--- start of TASK MATERIAL ---
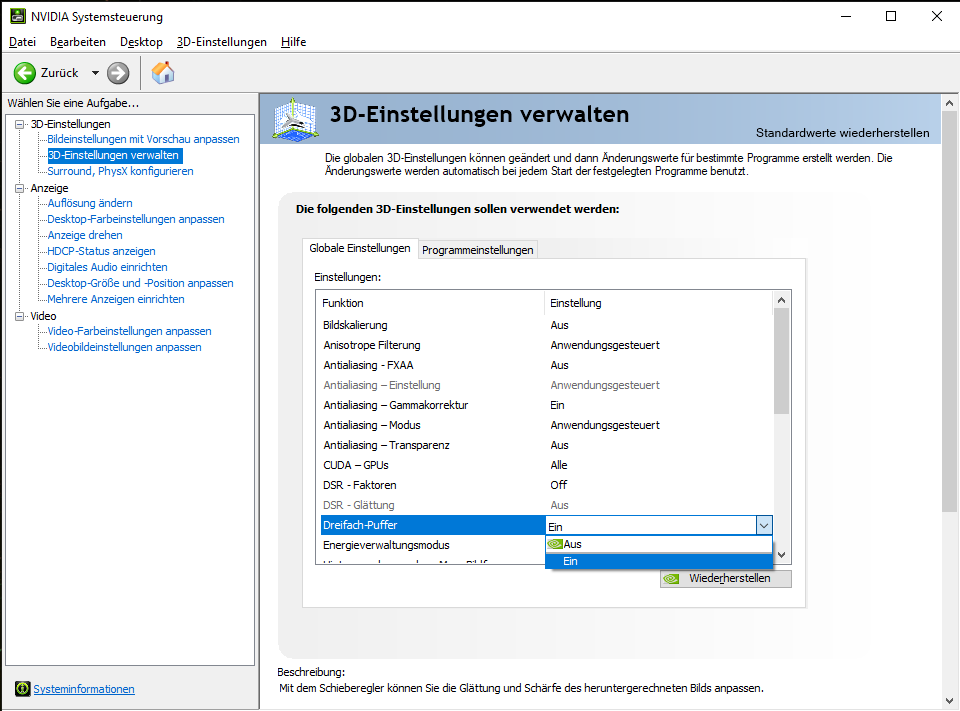Go to the home icon in toolbar
Viewport: 960px width, 711px height.
[x=162, y=73]
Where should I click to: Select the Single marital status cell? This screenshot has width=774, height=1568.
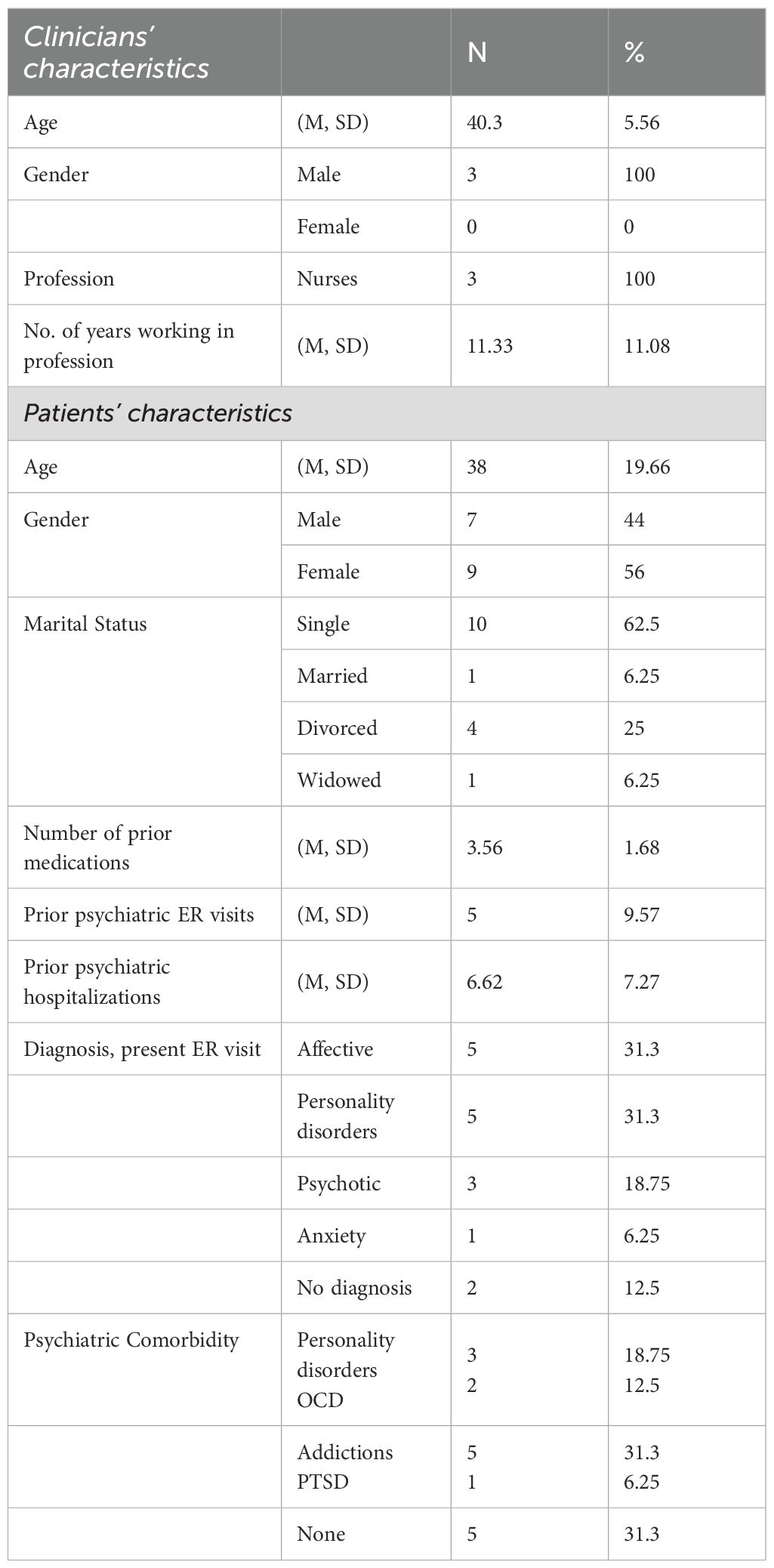pos(323,624)
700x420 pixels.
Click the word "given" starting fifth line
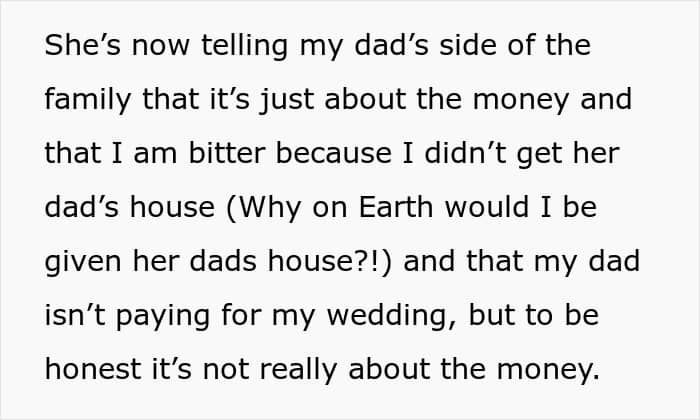click(x=83, y=262)
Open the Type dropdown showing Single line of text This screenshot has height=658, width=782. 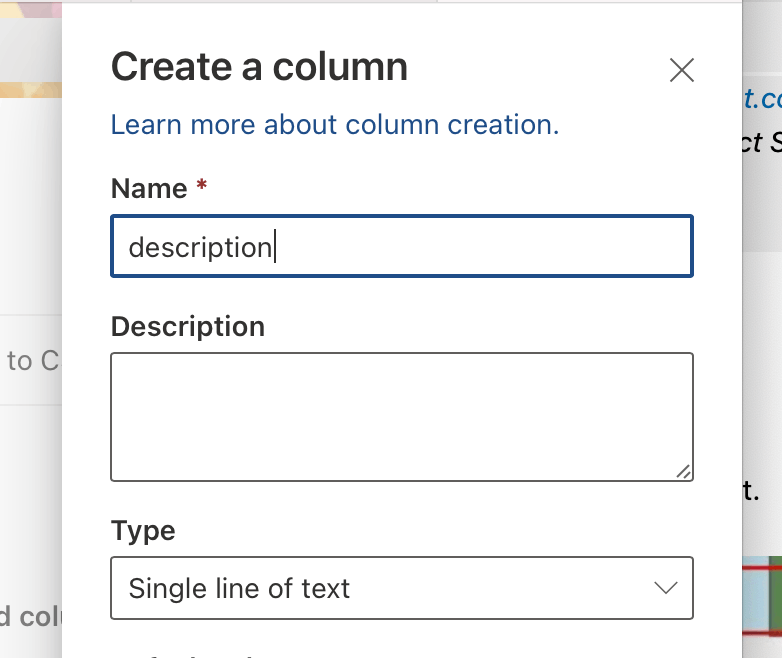tap(400, 588)
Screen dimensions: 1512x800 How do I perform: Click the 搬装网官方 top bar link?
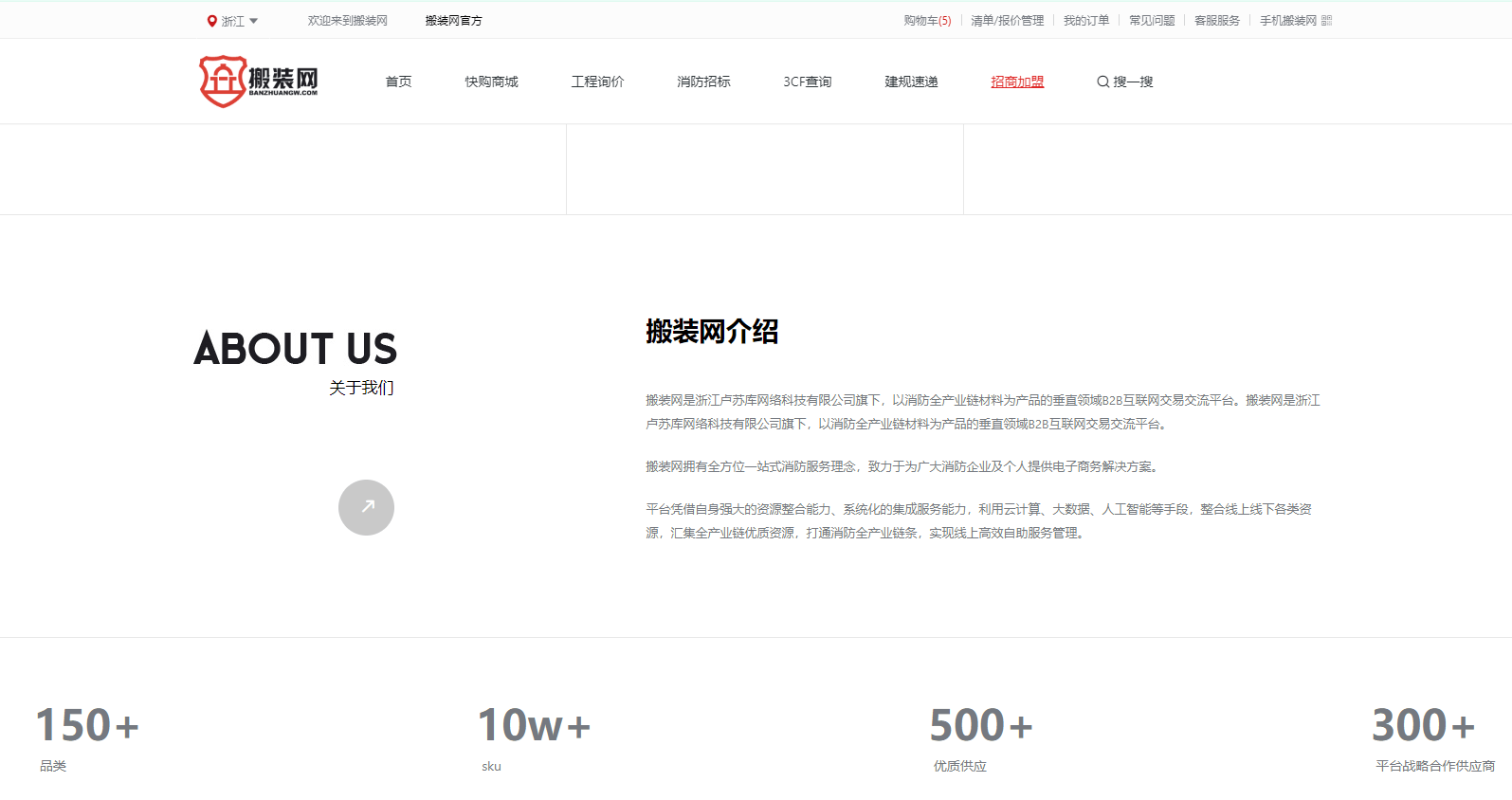pos(453,21)
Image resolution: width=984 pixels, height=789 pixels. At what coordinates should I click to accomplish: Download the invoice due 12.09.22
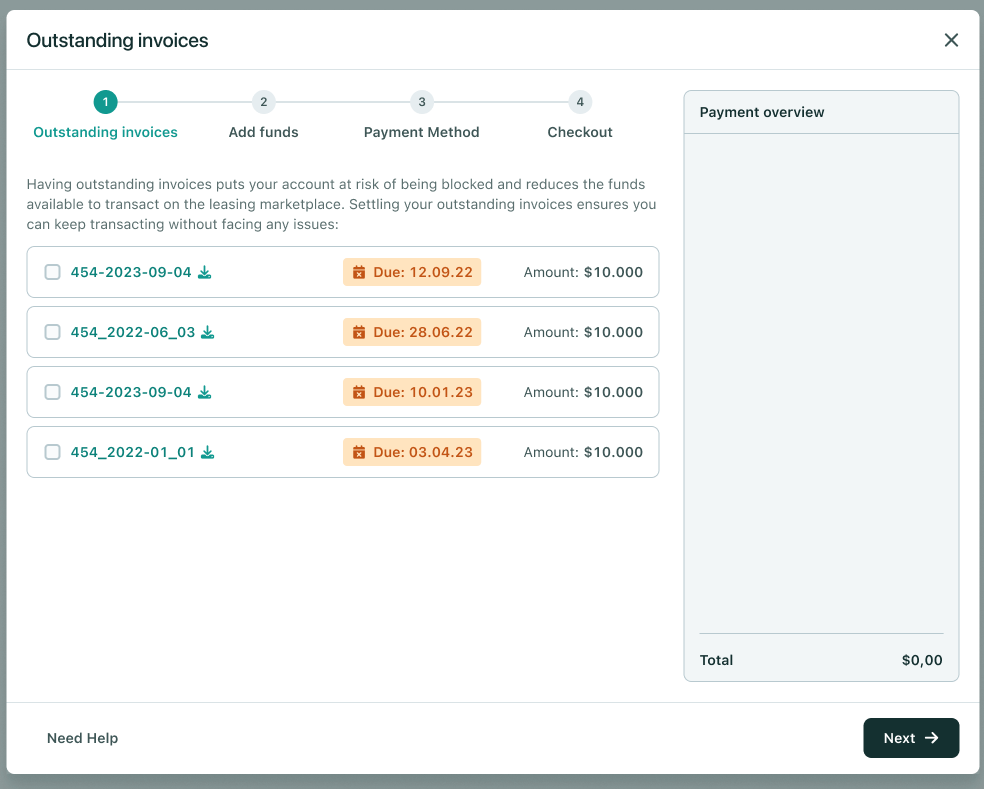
--- end of TASK MATERIAL ---
WRITTEN REQUEST:
Copy the data above word for word, from the line with "Screen dimensions: 1512x800" through the end of the data, leaving out the pictures.

IN RESPONSE:
Screen dimensions: 1512x800 How do I perform: Click the 搬装网官方 top bar link?
pos(453,21)
Image resolution: width=984 pixels, height=789 pixels. At what coordinates should I click to accomplish: Download the invoice due 12.09.22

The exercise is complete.